Estas rivalidades no son privativas de los escritores. Sin embargo, hemos de reconocer que en el mundillo del arte es que hallan mayor resonancia que en cualquier otra profesión o ambiente.
Hemos presenciado recientemente cómo al escaparate de la política se asoman con harta frecuencia competiciones enconadas, cuyas intimidades se airean. En el teatro, donde los divos no admiten, sin riesgo de sufrir un ataque a su vesícula biliar, que aplaudan a una figura secundaria, sucede igual. La vanidad humana lo desquicia todo. Hay gradaciones que desequilibran las facultades estimativas: las propias y las ajenas. De sobra sabemos que no hay una gran actriz para una actriz, ni gran escritor para otro, ni médico de excepción para otro matasanos. En política ―hay que destacarlo― la plusvalía es meliflua; pero en definitiva, la realidad es que hay casi siempre una singular resistencia a admitir el talento a los demás. Si entre escritores ahondan las diferencias, se debe a que las fricciones, por ser más sutiles, son más sensibles.

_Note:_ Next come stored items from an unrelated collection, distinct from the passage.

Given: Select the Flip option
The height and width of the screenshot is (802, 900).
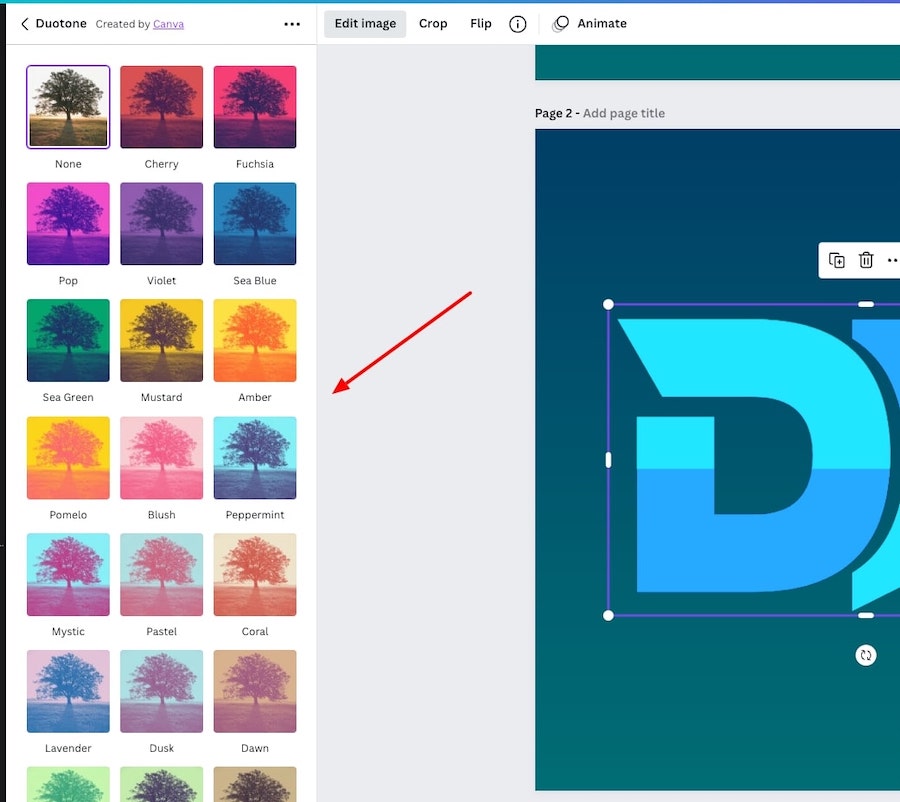Looking at the screenshot, I should [481, 24].
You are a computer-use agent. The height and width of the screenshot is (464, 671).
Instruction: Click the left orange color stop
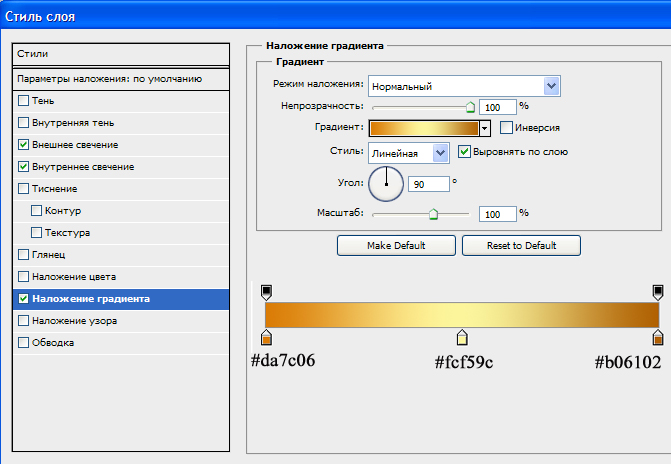click(x=266, y=338)
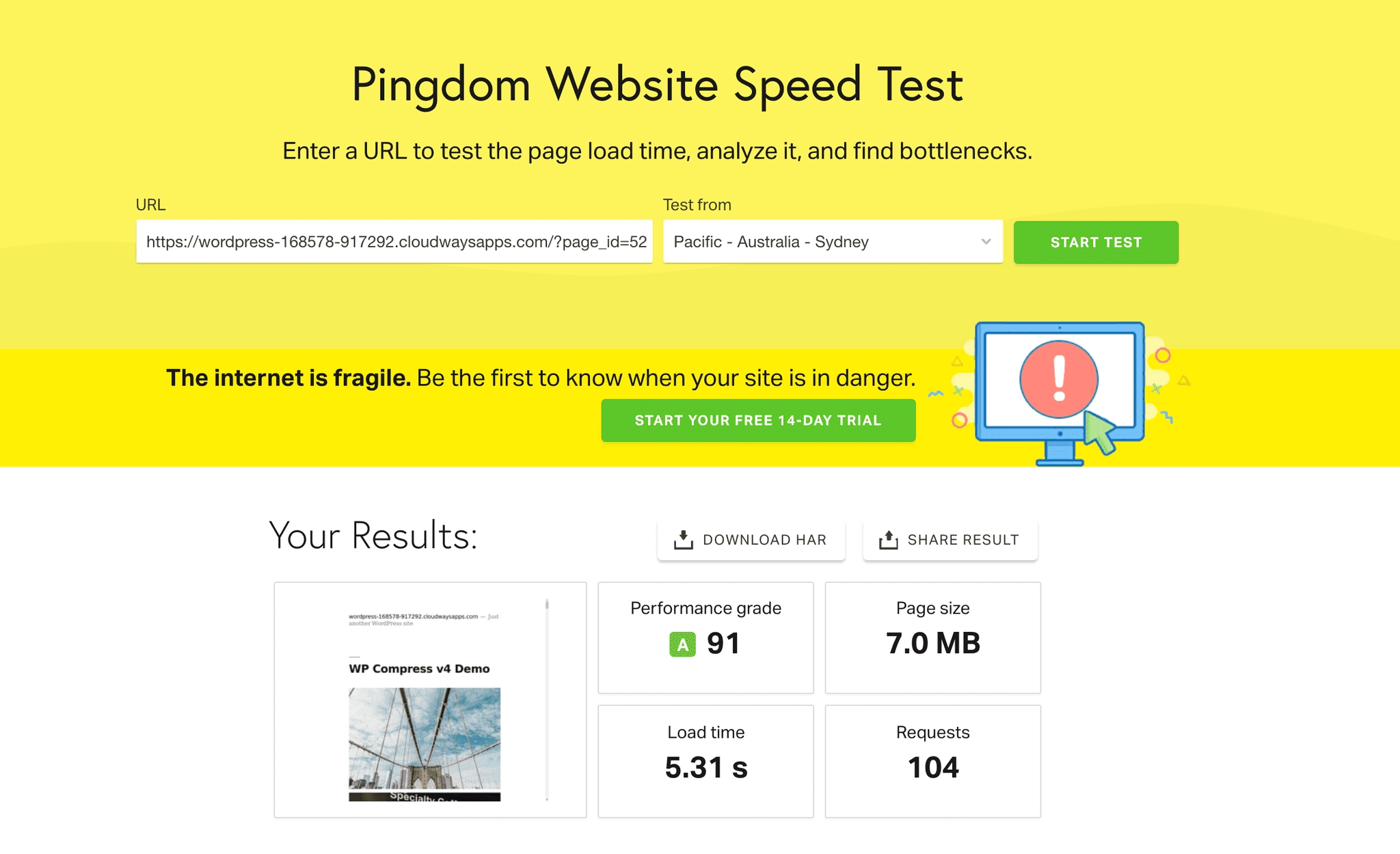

La Pardo Bazán y Palacio Valdés se profesaban entre sí una fina antipatía. Pereda se dolía de que se le silenciaran su éxitos, o de que los elogios se le hicieran reservadamente por escritores que podían airearlos sin esfuerzo alguno, con mayor generosidad. Menéndez Pelayo se quejaba de que doña Emilia solía relegarlo a la “Sección de libros recibidos”. Alarcón arremetía contra Galdós; Palacio Valdés, contra el novelista granadino; y Clarín, a su vez, al tiempo que se conocía de la conspiración del silencio practicaba en torno suyo, disparaba sus agudas flechas a diestro y siniestro.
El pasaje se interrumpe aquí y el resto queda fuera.